BEGIN Page text

The Lord's Inconvenient Vow

TEST

If you’re going to use a descriptor like ‘sinful,’ in your series title, you better bring the sinfulness.  Hard.  And if you don’t?  Well, you better bring something else.  Based on the blurb for The Lord’s Inconvenient Vow, I hoped the ‘something else,’ meant a great opposites attract pairing, and an awkward marriage of convenience.  Instead, Ms. Temple gives us milquetoast archetypes, an uneventful story, and lots of lusting.  I DNF’d the first book in this series, and unfortunately, The Lord’s Inconvenient Vow is another disappointment.  Ms. Temple can write wonderful, romantic stories, but this isn’t one of them.

Samantha Sinclair spent her childhood in Egypt, tagging along with her two older brothers and their close friend Lord Edward Edgerton (Edge).  Impetuous and tempestuous, spirited and adventurous, Samantha is Edge’s opposite in every way, and he never lets her forget it.  When the story opens, Edge is chastising Samantha – again – for taking unnecessary risks.  And as is their usual routine, they argue – she urges him to unwind and relax, he asks her to be careful – until Edge casually mentions that he’s come to say goodbye.  He’s leaving the following day for England, and he plans to wed.  Samantha, who has harbored a secret crush on Edge for years, is surprised and devastated, and barely manages to hide her feelings.  When he turns to leave, she behaves like the impulsive eighteen year old Edge believes her to be, knocking him over (literally) and kissing him.  He’s shocked (and aroused), she’s embarrassed, and they part in a flurry of awkward apologies.

END Page text

**Challenge A:**
Reproduce the stretch of the book review from "If you’re going" through "one of them.", word for word.
**Challenge B:**
Write the next portion of the book review, beginning directly after its final sentence.
The data that follows has no connection to the book review above.

BEGIN Supplied data

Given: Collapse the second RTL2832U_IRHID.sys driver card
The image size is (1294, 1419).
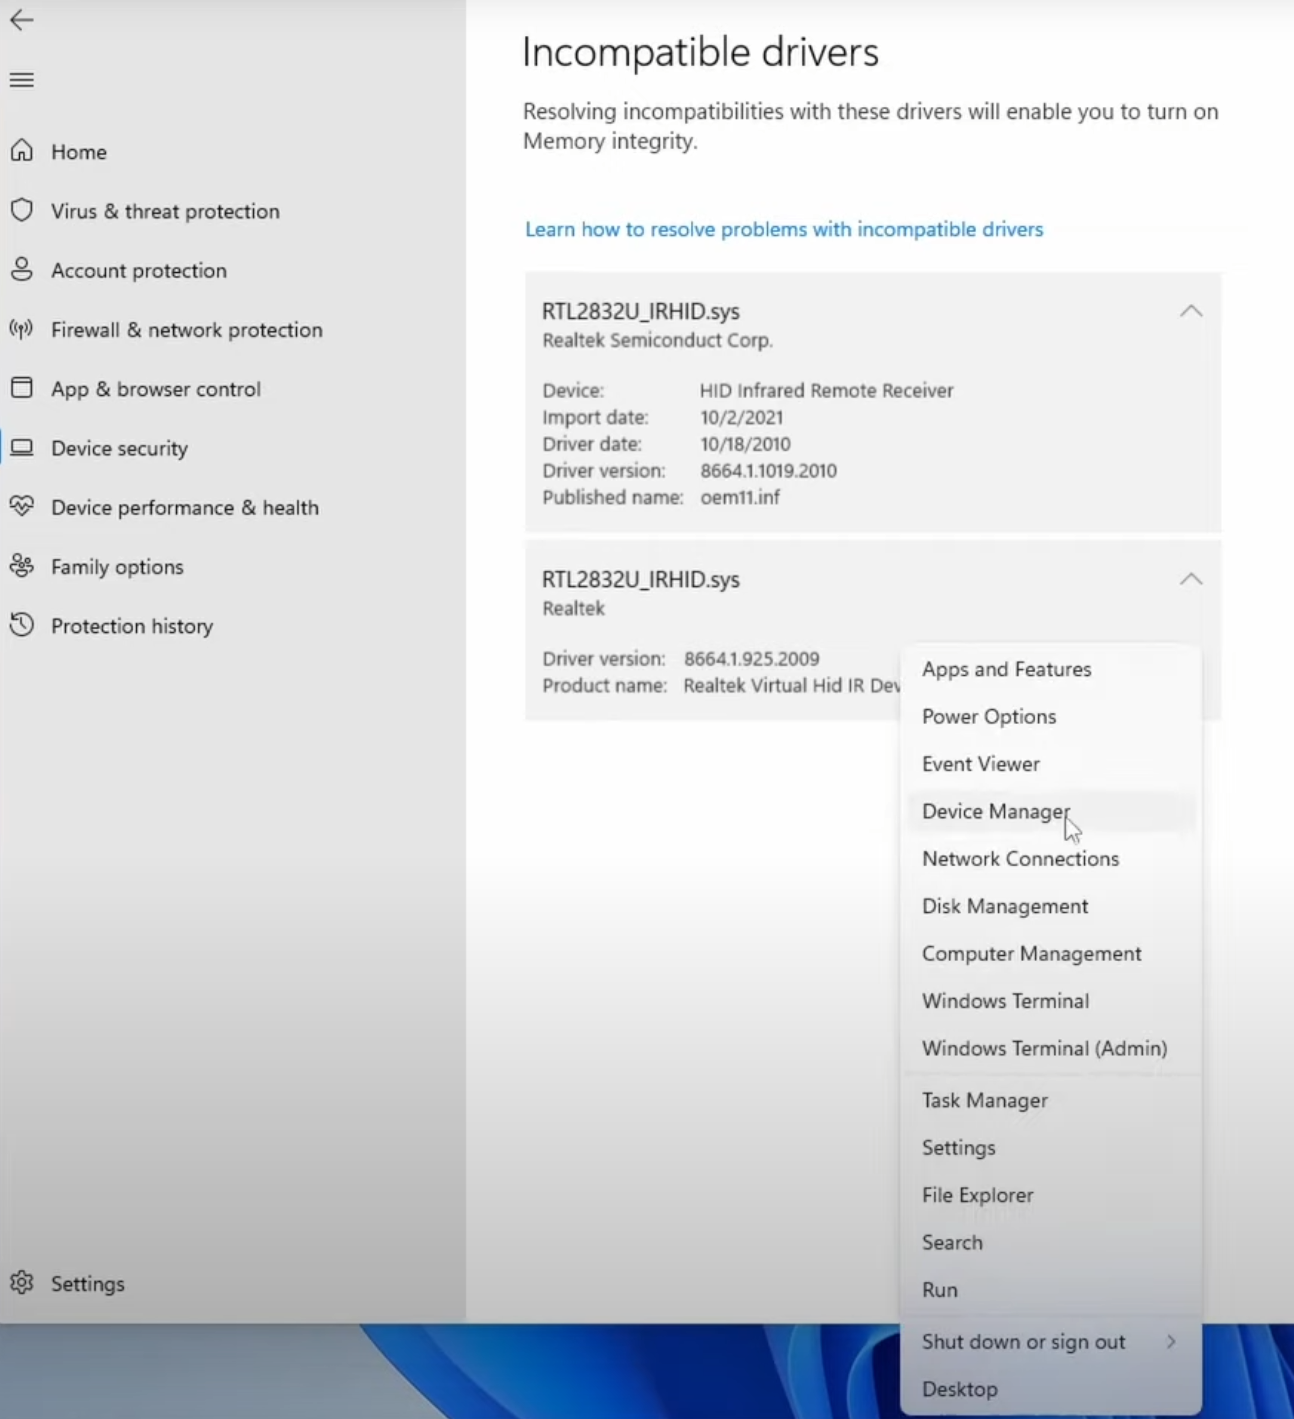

END Supplied data

**Exercise answer A:**
If you’re going to use a descriptor like ‘sinful,’ in your series title, you better bring the sinfulness.  Hard.  And if you don’t?  Well, you better bring something else.  Based on the blurb for The Lord’s Inconvenient Vow, I hoped the ‘something else,’ meant a great opposites attract pairing, and an awkward marriage of convenience.  Instead, Ms. Temple gives us milquetoast archetypes, an uneventful story, and lots of lusting.  I DNF’d the first book in this series, and unfortunately, The Lord’s Inconvenient Vow is another disappointment.  Ms. Temple can write wonderful, romantic stories, but this isn’t one of them.

**Exercise answer B:**
Eight years and a disastrous marriage apiece later, Samantha and Edge find themselves together once again in Egypt.  After Edge left, Samantha moved with her mother to Venice, and rushed into marriage to a stranger, hoping he could replace Edge in her heart.  Instead she found heartbreak and loneliness;  Edge, newly aware of his lusty feelings for wild pal Samantha, suppressed his feelings and married another woman anyway.  Although neither knows it, their marriages followed a similar trajectory – unhappiness, tragedy and ultimately, loss.  When they meet again, Edge – still mourning the death of his young son Jacob – has left his home in Brazil to track down his older brother, Grey, who is rumored to be in Egypt; and Samantha, widowed after her husband drowned in a Venice canal, has returned to Egypt hoping for a fresh start.

Absence, it turns out, has indeed made the heart grow fonder.  Although Samantha and Edge immediately resume their bickering – he still thinks she’s taking unnecessary risks, she’s still reminding him he’s a boring nag – there’s a new wrinkle:  neither of them can forget that passionate kiss so many years ago.  This new awareness of each other, and the attraction they feel whenever they’re together, lends a new tension to the relationship.  Days spent in each other’s company eventually lead to furtive, passionate kisses… until Edge learns Grey has returned to England, and makes plans to follow him.  Samantha, anxious about her own future and still in love with Edge, takes a risk and suggests they get married.  They can travel to England together, and once they find Grey, make a home together.  Edge, blinded by lust, agrees.  Oops.

Friends, I was hopeful Ms. Temple could make this work, but she doesn’t.  Samantha is initially depicted as something of a wild child, but since this first part of the story is so brief, we never actually see her in action.  We’re told Edge is handsome (of course he is!) and responsible, but he comes off as a boring and overprotective dud.  When they meet up again in Egypt, nothing has changed – except they’re both really sad, and neither one wants to talk about why.  Samantha still likes to climb on top of things (this is the total sum of her ‘wild’ behavior), and he still likes to nag her to behave.  Sometimes it’s hard to believe these two even like each other, they’re so different.  The proposal comes totally out of the blue and has more than a whiff of desperation – they barely know each other, and Edge’s acceptance follows a similar pattern.  He’s convinced he’ll never have a relationship with Samantha and methodically makes plans to leave her, but then when she proposes he’s so overcome with lust and the thought of seeing her naked, he says yes.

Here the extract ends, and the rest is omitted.